I lived in Sao Paulo for two years, speaking English on the holiday occasions I could afford to buy a phone card to call home. I lived comfortably off of $40 a month. It paid for just enough food to get by and bus trips in and out of the city each day.
I remember writing in my journal about how this was how I wanted to live my life, for the rest of my life. I wanted to live only off of what I needed, surrounded by people who were happy with what they had, and learned to remain happy even through the most difficult of financial situations.
The currency had been changed in Brazil more than 10 times in the previous 20 years. It left many people untrusting of the government, and even less of the money.
Minimum wage would often render a “sesta b?sica” (basic basket), which would provide the most essential foodstuffs needed to get through the month: rice, beans, oil, sugar, flour, milk, pasta and one or two cans of fruit. Some of the fancier baskets had cookies and other lavish items, but it retained that core necessity of food.
Rent in Sao Paulo could not be paid by one employed parent, and often not even two. Countless numbers of fathers and heads of households held two jobs or one regular job and later performed odd jobs around town to gain what extra money they could. This wasn’t new to me.
After one year I was fluent in comprehension of Portuguese, and three months after that, on good days, I could confuse people by claiming to be a Brazilian. It was nice to be considered one with the culture, even if I still had my awkward moments of English thought.
I finished my two-year mission learning more about life, human beings, myself and religion than I thought I could ever have comprehended. Those wise people who encouraged me to travel couldn’t have known I needed this comprehension and empathy so desperately in my life, could they?
Despite living in Brazil for those two years, after the airport I never felt awkward or out of place again. I was robbed, had guns pointed at me, ate interesting food and walked more than 10 miles a day; I had never been happier.
Until the day arrived when I would return home.
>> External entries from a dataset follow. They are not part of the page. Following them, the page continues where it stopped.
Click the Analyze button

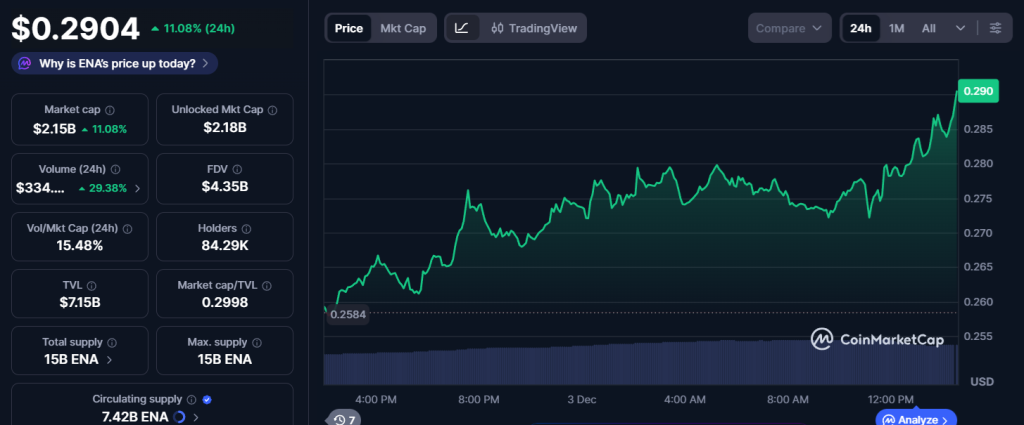point(916,419)
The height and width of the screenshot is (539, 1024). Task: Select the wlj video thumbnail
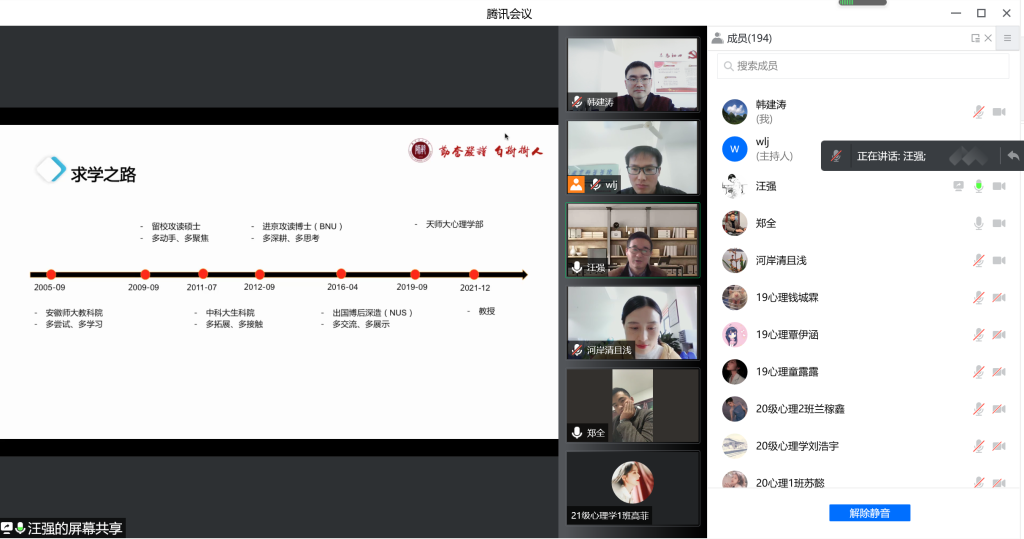(x=632, y=157)
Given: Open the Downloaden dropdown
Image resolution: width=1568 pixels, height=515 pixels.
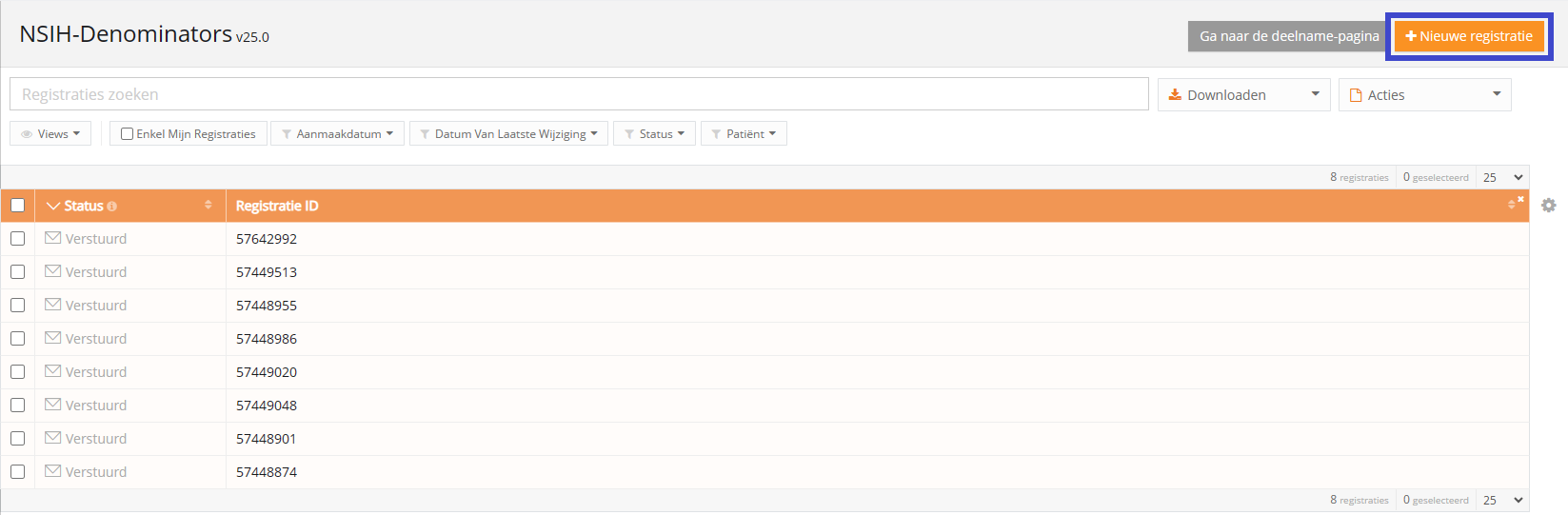Looking at the screenshot, I should click(x=1243, y=95).
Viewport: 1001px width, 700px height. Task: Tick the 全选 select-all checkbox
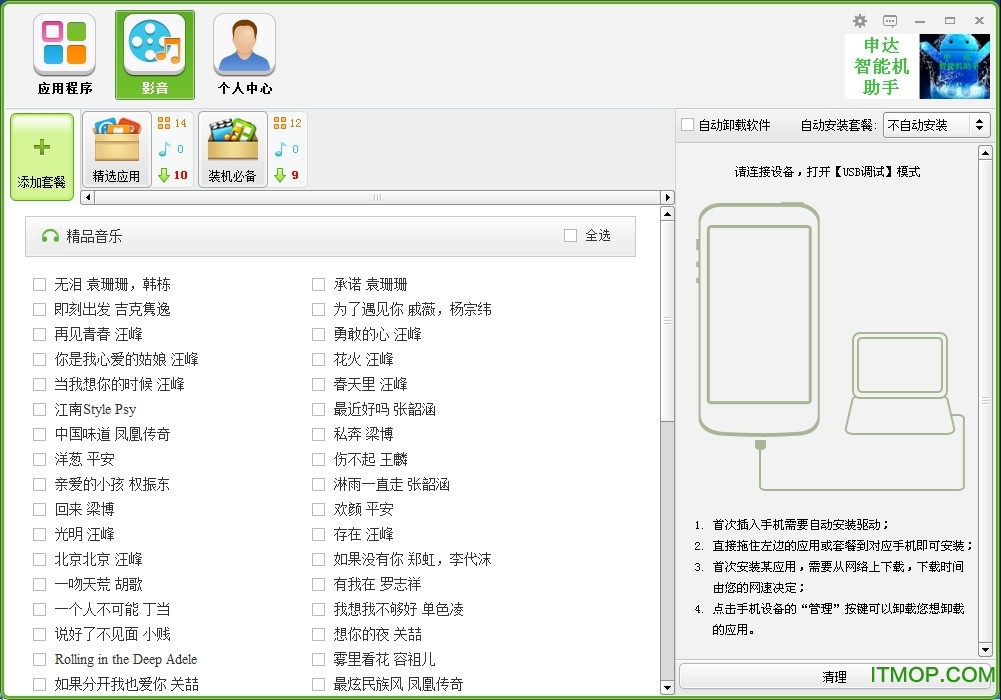coord(570,236)
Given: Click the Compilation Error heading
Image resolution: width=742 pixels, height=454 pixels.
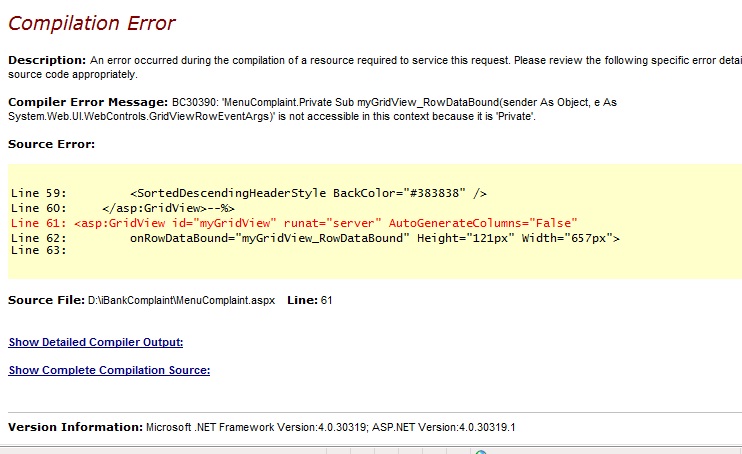Looking at the screenshot, I should click(92, 23).
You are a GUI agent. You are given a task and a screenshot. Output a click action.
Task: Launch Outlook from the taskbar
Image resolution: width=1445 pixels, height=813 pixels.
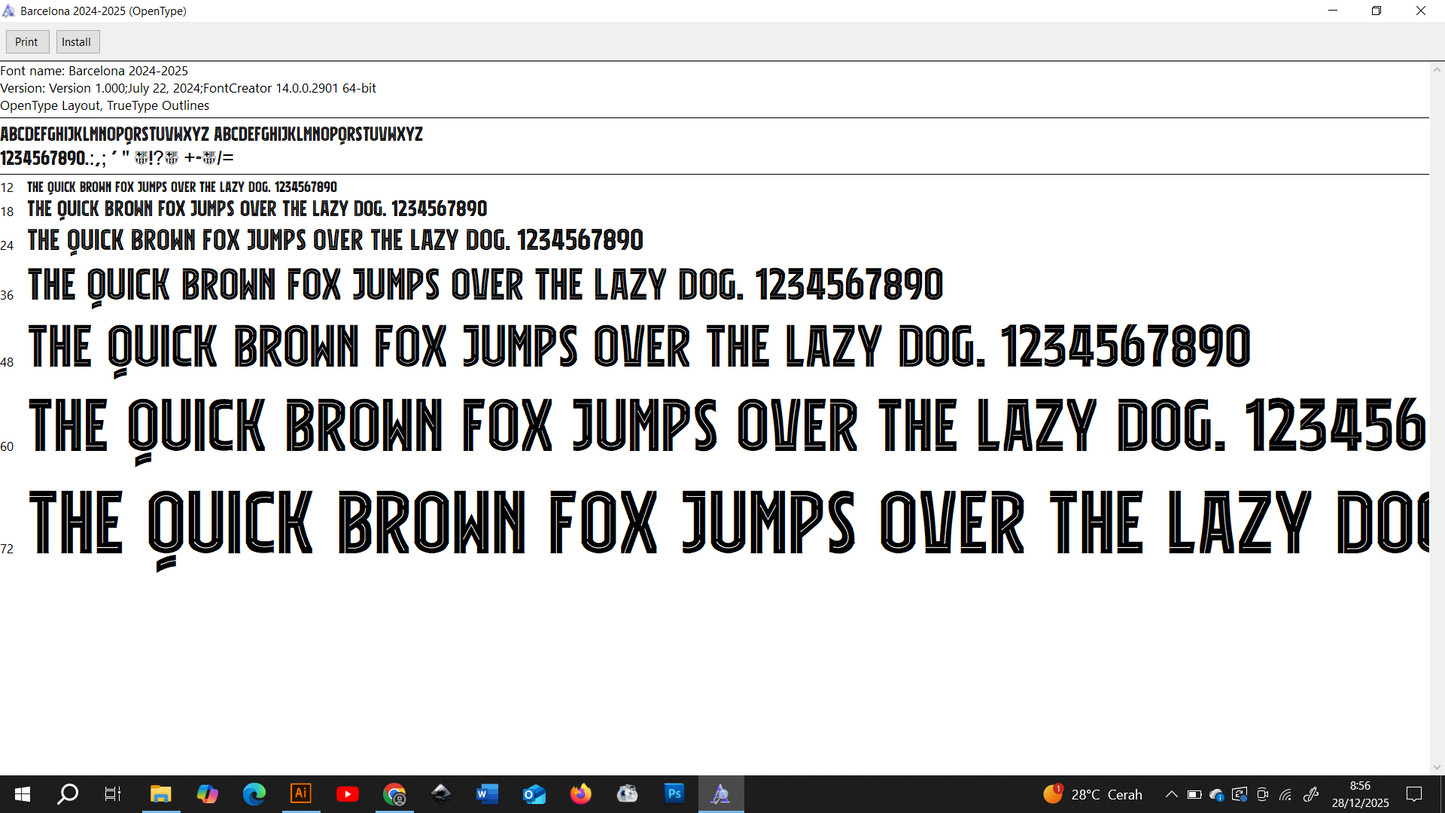pyautogui.click(x=533, y=793)
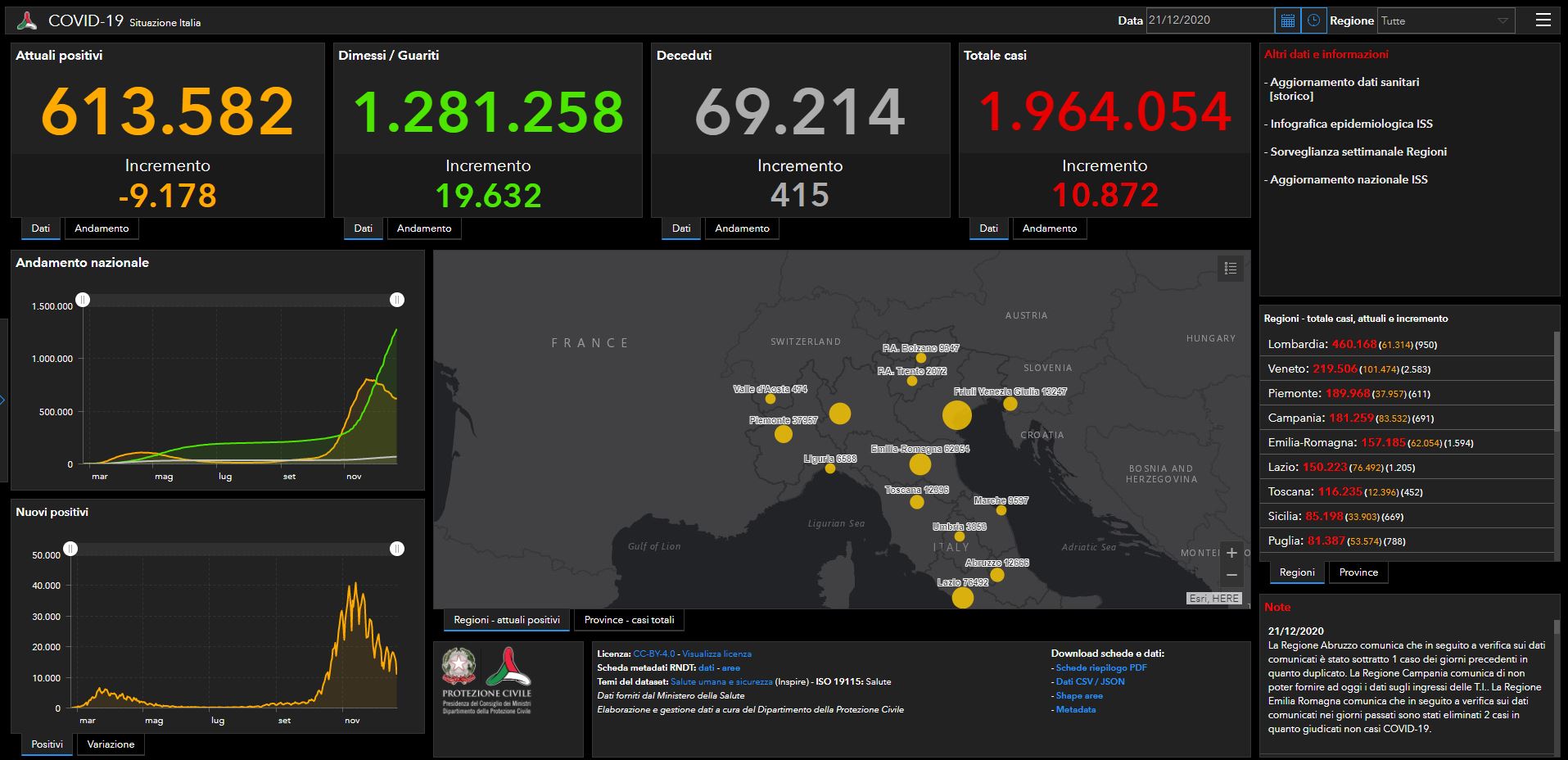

I flew in to the Burbank airport. Things had changed since I left.
Sept. 11 had happened, and my only first-hand knowledge was Brazilians citizens either teasing me that my country had been attacked, friends from home saying how horrible it was that something had happened (but not explaining what had happened) or the newsstands showing pictures of the collapsing towers.
It was weird telling people I was going home. I felt at home in Brazil, surrounded by people who truly exuded happiness.
Debarking the plane in Burbank led me to the outside world of the United States for the first time in two years. The pollution smelled very familiar, but the cars were different-they were huge.
People avoided eye contact. There were no friendly smiles or random conversations. I was chided for having forgotten many common English words because I spoke solely Portuguese for two solid years, and only wrote letters and read books in English.
I was in an awkward land of $20 dollar and $40 dinners. The money I could use for an entire month was consumed and eaten in less than a day here in Los Angeles.
Culture shock for me was returning to Los Angeles, having almost completely assimilated to the Brazilian way of life. However, unlike in Brazil, I didn’t want to embrace everything, knowing that somehow something had to be changed.
I was grateful for what I had, but dismayed that everyone around me seemed to need to have more, or as much as possible.
I’ve become accustomed to the cost of living in Los Angeles again, but I do not think I will ever be able to erase that bit of Brazilian in myself that encourages me to be happy through all of my trials, relax when I need and deserve it and make what I have last as long as it can.
Being a student has helped me not feel overwhelmed entirely by culture shock. Soon I became too occupied with two part-time jobs and full-time school to really even notice the waste going on in all directions around me.
But now and then, when I reflect back on the things that have brought me the most happiness in life, I recall that the worst culture shock I ever had was the day I returned to my beloved home city of Los Angeles.